What was the scope of their involvement?
We’ve worked with them on a number of projects to help us evaluate our telecom data. In one case, we ran a project for internal stakeholders who’re responsible for our B2C points of sale and branch locations. The other project was for large fast food chains.
TEONITE helped us implement different machine learning models in order to locate relevant patterns in the data that could predict which customers would buy our services, as well as their motivations for doing so. We’d then use those calculations to make business decisions, such as where to open a new store for internal customers.
For each project, we started off with discovery workshops involving internal stakeholders and external vendors. We identified what kind of data we were seeking and tried to identify significant variables. Next, we provided aggregate data for TEONITE to cleanse and process. There was a lot of back and forth between their team and ours to ensure the data was complete and consistent. Once we had results, we experimented to see if the patterns made sense with consumer behavior.

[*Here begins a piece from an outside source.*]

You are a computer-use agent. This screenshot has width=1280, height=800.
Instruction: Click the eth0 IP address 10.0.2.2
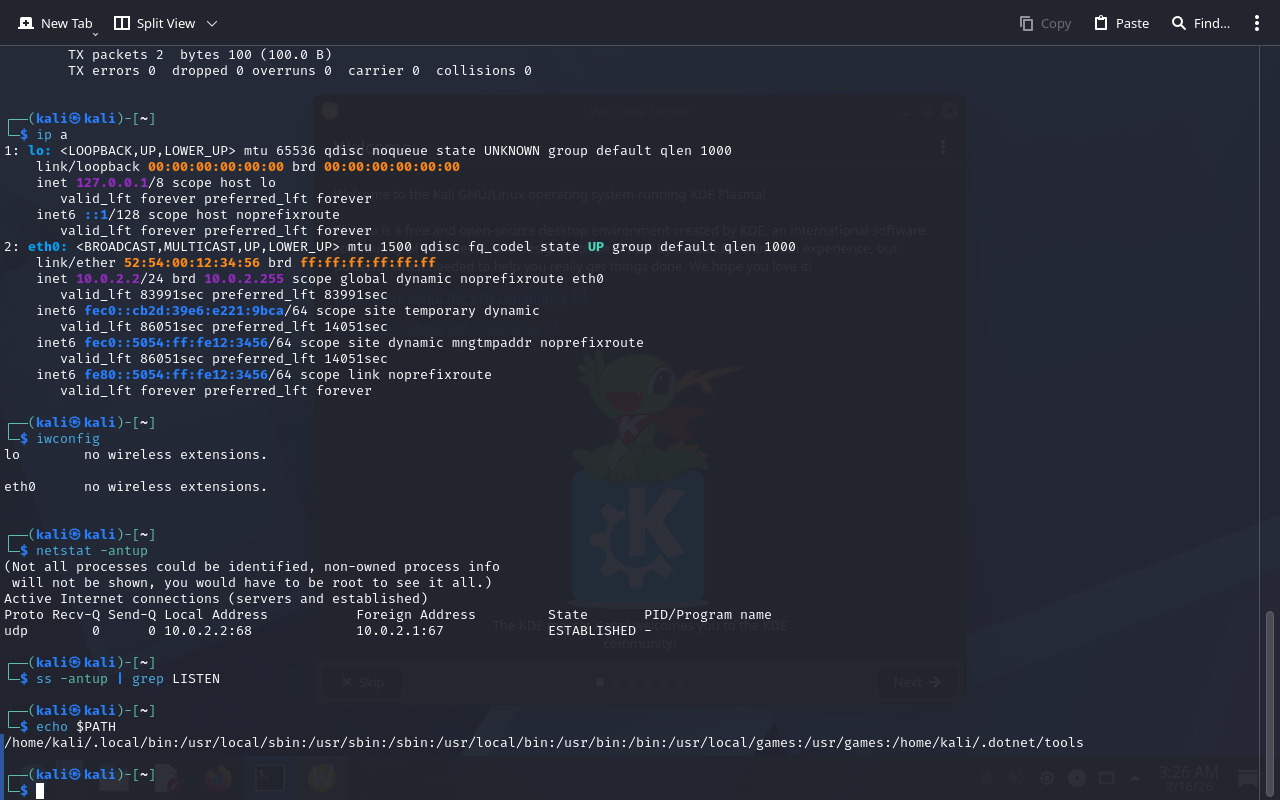(x=100, y=278)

After we had a working model, TEONITE helped us build an application that could estimate the accuracy of our different machine learning algorithms. It’s able to handle hundreds of variables and analyze years’ worth of data. Once they got us a working forecast model, we used to provide additional insights to our internal staff and partner organizations.

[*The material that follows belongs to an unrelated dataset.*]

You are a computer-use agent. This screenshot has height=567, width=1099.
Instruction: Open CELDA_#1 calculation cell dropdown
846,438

What is the team composition?
I worked with their CTO, a project coordinator, and a data scientist, who was responsible for implementing the algorithms. Several other people also worked on the project, but I didn’t interact with them directly.
How did you come to work with TEONITE?
I’m not really sure how we came across them. We’re involved in a networking organization for startups, so it’s possible that’s how we got in touch. Once we met them, it was clear that they could offer us a lot of value.
What is the status of this engagement?
The project officially ran from January–June 2018, but we also handled presales and business development prior to the official start date.